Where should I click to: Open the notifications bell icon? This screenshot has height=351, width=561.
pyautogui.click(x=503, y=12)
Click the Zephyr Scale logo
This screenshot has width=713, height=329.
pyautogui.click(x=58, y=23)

#####

- _THE REQUEST_
List each line above that contains the word "This", matching uppercase and lowercase letters exactly.

- _WORKED SOLUTION_
Where should I click to: Open the notifications bell icon? This screenshot has height=351, width=561.
This screenshot has width=713, height=329.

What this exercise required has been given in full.